We need good listening skills if we are to hear this call of the Universe. Meditation, visualization, co-creation with what we call God is essential if we are to hear and understand the meaning. Sometimes we need to clear away the detritus of our lives for proper discernment. That means letting go of the things someone else has asked us to do that doesn't match up with our call at the moment. Perhaps at one point in time we were called to certain works, but now it is time to listen and let go.
On my way to Old Orchard Beach in October, I had one of those moments of clarity. I am by myself, driving north on I95, and like someone is speaking out loud, it is so clear in my mind, I "hear" or I see that I am no longer supposed to be doing work in the church so much anymore. This message has taken 10 or so years to percolate, I have a degree in Theology and I have been unsuccessfully trying to figure out how to reconcile my authenticity and work in the church, any church.

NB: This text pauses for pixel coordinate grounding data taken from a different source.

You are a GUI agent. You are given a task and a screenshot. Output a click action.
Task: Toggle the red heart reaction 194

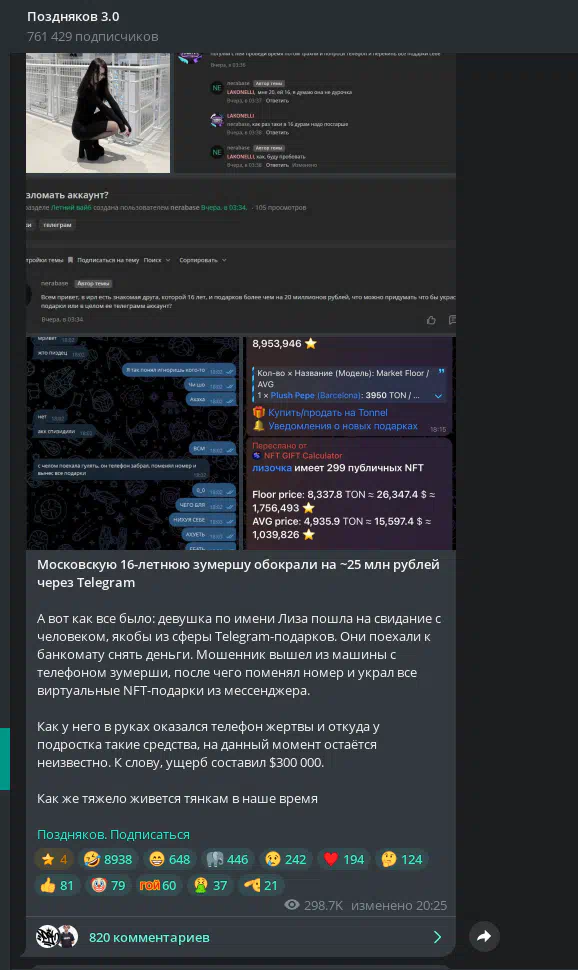click(344, 859)
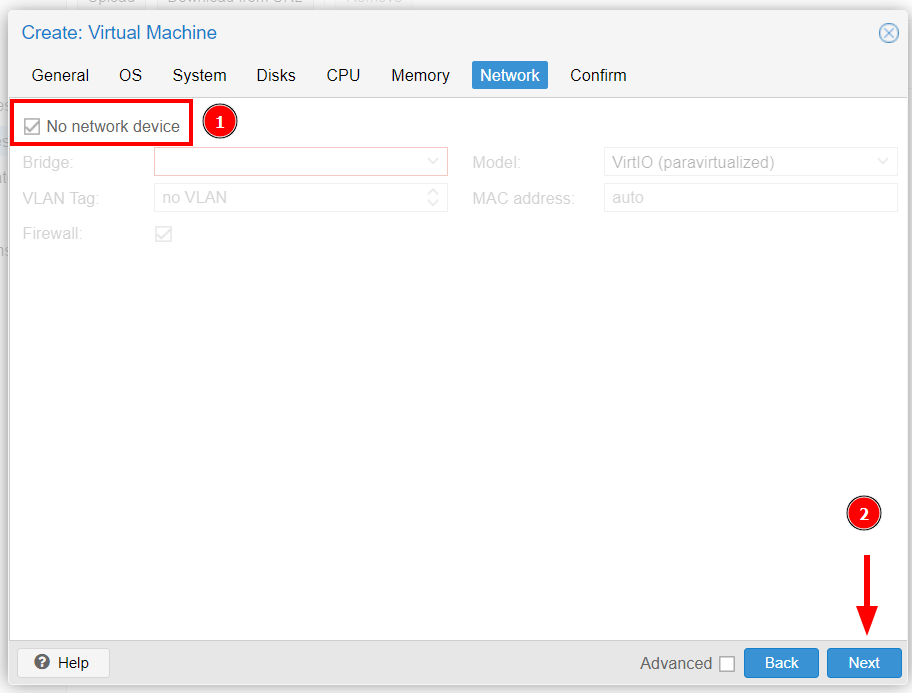Open the OS tab
Image resolution: width=912 pixels, height=693 pixels.
(131, 75)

At about this time I have started tentatively writing in a journal some memories and observations about my life. I have been repeatedly told by more than one person that I should write down my story. I have resisted that because although I know on one level my story might be compelling, I always go directly to the end and decide that I will never get it published, and so I don't start. I don't start writing even though I have thought about writing for at least 15 or more years now, perhaps not a memoir, but a book on theology, ever since I went to school at the Seminary.
Since 2004 I have been out of the work that I at one time felt I had been called to, and on a bright and sunny day in October of 2013, I get the sense that I am never going back to that work again. It sounds like, "I am calling you to work outside of the church, do not take up another committee at church, even one like hospitality that means so much to you personally."
"What?" I say to myself, "but I am the one who has been harping on hospitality at the Parish Council meetings for three years, how can I now not do the work?"
"Just because the work is important, doesn't mean it is your work" so says Parker J. Palmer in his classic book "Let Your Life Speak: Listening for the Voice of Vocation". Suddenly, and this has happened more times than I can count in my life, many pieces fit together and I can see a little bit more what the jig saw puzzle of my life looks like.
When I sat down to write this blog entry this morning, I had no idea where it was going, I only had this vague idea I should sit down and write. I had to "listen" to this and turn off the Today Show and the Olympic coverage that I wanted to watch. As I came to this last paragraph, I was inspired to get out this following quote which I found on my way to Scranton, perhaps the first trip I took here after Steve got his job. I was in the Cincinnatti airport, and I found this quote on a card, it meant so much to me I bought it and I have held it close to me since then.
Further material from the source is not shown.